"Last Monday morning, the nation woke to the news of the death of the mastermind of the 9/11 attacks and the nation's most wanted criminal who met the same fate that he imposed on more than 3,000 citizens," said Maj. Gen. Karl R. Horst, commanding general, Joint Force Headquarters National Capital Region and the U.S. Army Military District of Washington, during a ceremony at Fort Lesley J. McNair, Washington, D.C., May 9.
"Last Sunday's actions are a striking example of American commitment; that same commitment that brings us here today, to dedicate a small, humble piece of stone, that in another time and another place will seem trivial and inconsequential," Horst continued.
A stone from the Pentagon's impact site was dedicated to members of the Military District of Washington, to include the 3d U.S. Infantry Regiment (The Old Guard), who assisted with recovery operations following the attacks.

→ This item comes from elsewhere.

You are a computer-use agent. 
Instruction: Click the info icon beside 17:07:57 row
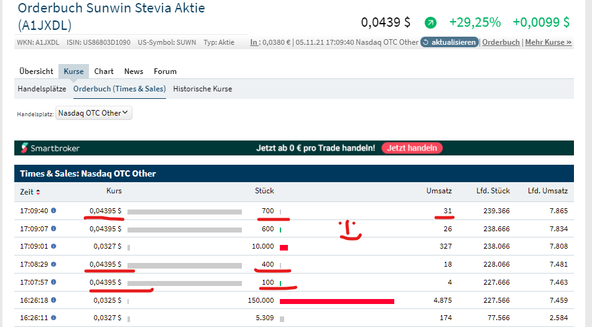(53, 282)
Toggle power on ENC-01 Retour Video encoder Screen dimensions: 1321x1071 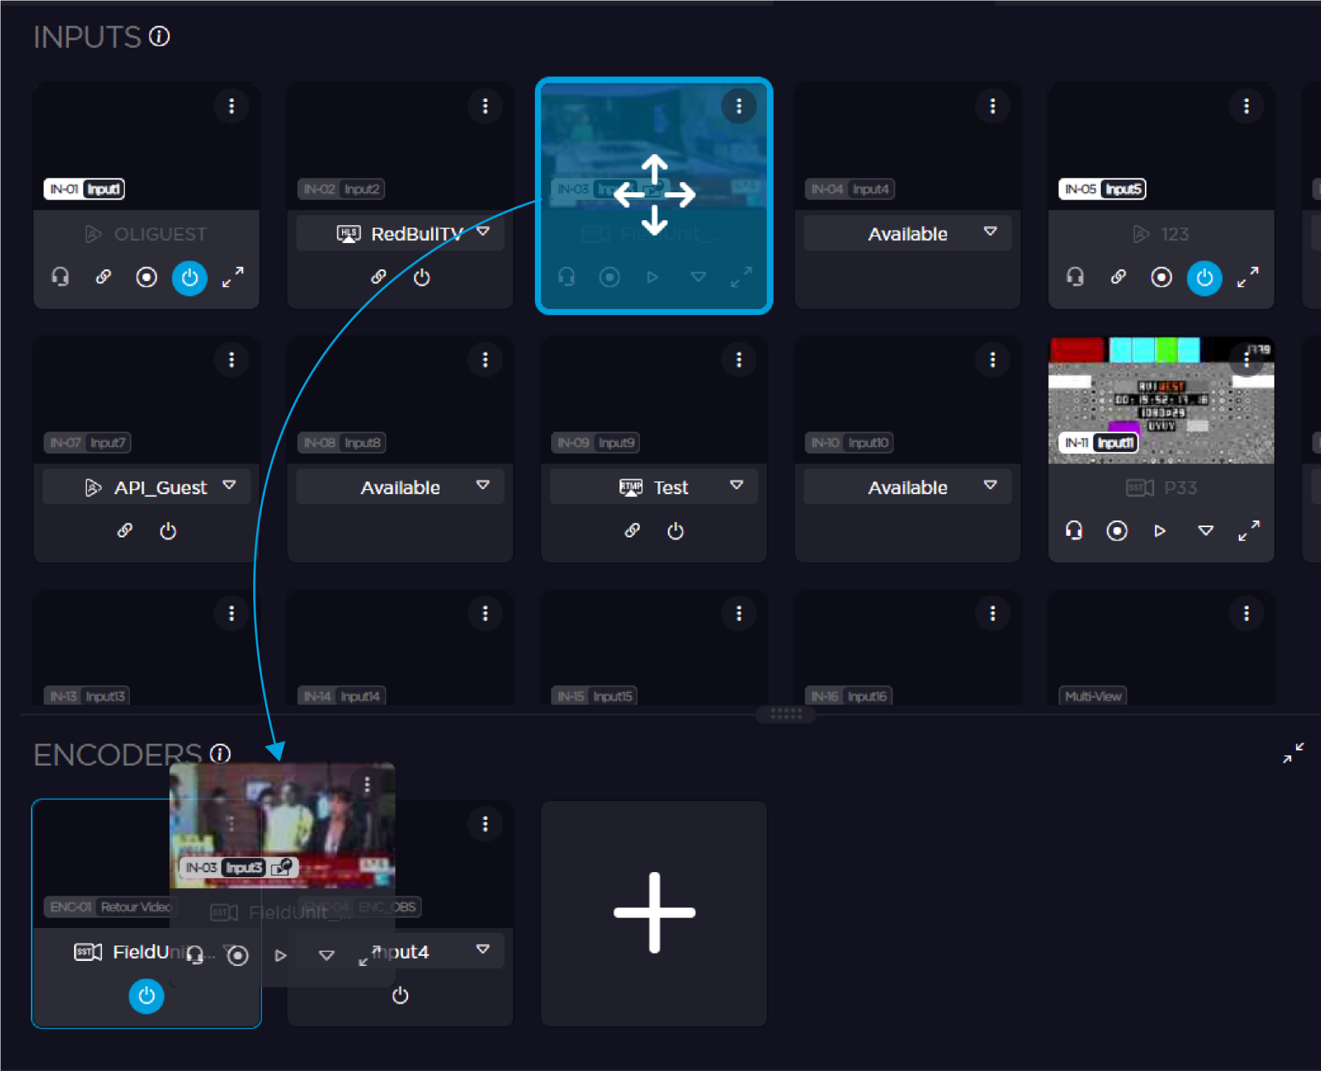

Sgt. Nicholas Pata, currently in The Old Guard, Caisson Platoon, was a volunteer firefighter in Rockland County, N.Y. during the attacks on the World Trade Center.
"I feel a bit of closure but not fully," said Pata, who currently volunteers for Prince George's County, Md., fire department. "That was the catalyst that gave me the push to join the military and for the people I knew from those events."
While Pata responded to the tragic events that took place at the World Trade Center, Soldiers in The Old Guard at Fort Myer, Va. responded to the attacks at the Pentagon.
Among The Old Guard responders was Sgt. 1st Class Jonathan Coombs, who remembers walking out of his company building to see jet black smoke billowing up in the sky.
"Weapons were issued and we manned all of the walls of Fort Myer and the cemetery," said Coombs.
Sgt. 1st Class William Cramer was preparing his uniform while watching breaking news of the Pentagon on fire from the television.
"There was silence in the dayroom; you could hear a pin drop," said Cramer. "We were the 'ready' company for the Regiment that day so we immediately dressed into our Battle Dress Uniforms and were the first to arrive on scene from The Old Guard."
During the first few days, Old Guard Soldiers performed search and rescue operations to find survivors and assisted local fire and rescue authorities to find and recover remains.
"A big chunk of my innocence was lost that day," said Cramer.
"We were never trained for an event like this but we were actively engaged in it," said Sgt. 1st Class John Diggles, who was conducting funerals in Arlington National Cemetery when he heard the loud explosion.
In the following weeks, Soldiers wearing respirators, protective suits, rubber boots and gloves, helped sort through the debris so that the Federal Bureau Investigation agents could locate evidence and local search and rescue workers could locate remains.
"It was an 'out of body' experience that I was just waiting to wake up from," said Coombs.
In keeping with the Old Guard's tradition of honoring our fallen in Arlington National Cemetery, each victim received appropriate honors after being removed from the Pentagon area.
The stone from the Pentagon impact site finally found an appropriate resting place at Fort McNair. It will serve as a tribute to the 184 people perished and to those who assisted in the rescue and recovery efforts at the Pentagon and for the lives lost in Shanksville, Pa. and the World Trade Center in New York.
"September 11th was one of the darkest days for America but it was also the day that we rediscovered our compassion for goodwill, courage, resiliency and commitment. Firefighters, first-responders, law enforcement officers and Soldiers responded to an unimaginable scene with courage and a sense of selfless duty," said Horst.
The Old Guard continues to stand ready to defend and provide security for the National Capital Region in time of national emergency.